Throwing one star into another into another star does not bode well for either star. However, given the right conditions and the right types of stars this can lead to the stars merging and forming one single object. If one of the stars is a neutron star (the dense stellar remnant after a supernovae) it can sink to the center of the other star replacing that star’s core. Such objects are called Thorne-Żytkow objects (TŻOs) as they where first proposed by Kip Thorne and Anne Żytkow. Now an international team of astrophysicists led by the Max Planck Institute for Astrophysics (MPA) has re-evaluated what these TŻOs look like and whether we can find them.

In the center of a massive red supergiant may lay a tiny neutron star. Please note that the stellar core is not  to scale - a neutron star with a size of just a few kilometres would be  too small to see compared to the supergiant extending many millions of  kilometers.

Irrespective of the original star, the resulting object would expand and become a red supergiant, an object so large that it would consume Jupiter if our Sun became such a supergiant. This gigantic object would then be supported by the neutron star at its center, which is the size of the city of Munich. For the first time, a team at MPA  was able to simulate these objects in detail and determined what they would look like.

Inside the TŻO, material continuously falls onto the neutron star providing the energy to keep the star supported. These conditions can produce very exotic nuclear nuclei, so unstable that they would not survive for more than a second. However, some of the exotic elements produced are stable and can migrate to the surface of the TŻO, where they potentially become observable. Unfortunately it is likely harder to find a TŻO in our own Galaxy than previously assumed, so the team was looking for alternative ways to find them.

One avenue could be stellar pulsations. Many stars pulsate as their surface moves inwards and outwards, and TŻOs are no exception. For the first time, the team could show that the TZO’s should have both very long (>1000 day) pulsation periods and shorter ~500 day periods. Combining these different pulsation periods creates an unique fingerprint that can be used to identify a TZO. Based on the pulsation properties of several candidates observed in our galaxy and the nearby Magellanic clouds, the team was able to rule out that these are indeed TŻOs.

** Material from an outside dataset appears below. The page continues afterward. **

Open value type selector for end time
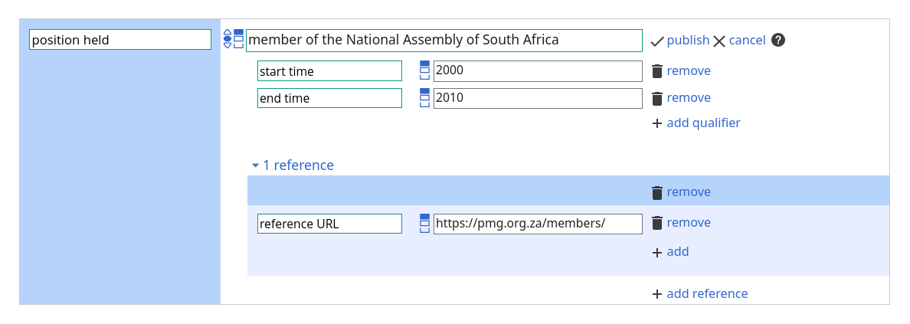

TŻOs represent an exotic class of stars that have undergone an extreme form of stellar evolution. The MPA study now provides models for what they should look like, and help astronomers to try to find them. Even though they are probably very rare objects, they do have some distinct features that make them stand out from other stars. Thus, the results presented in this study are only the first step in the – hopefully – eventual detection of these unusual objects.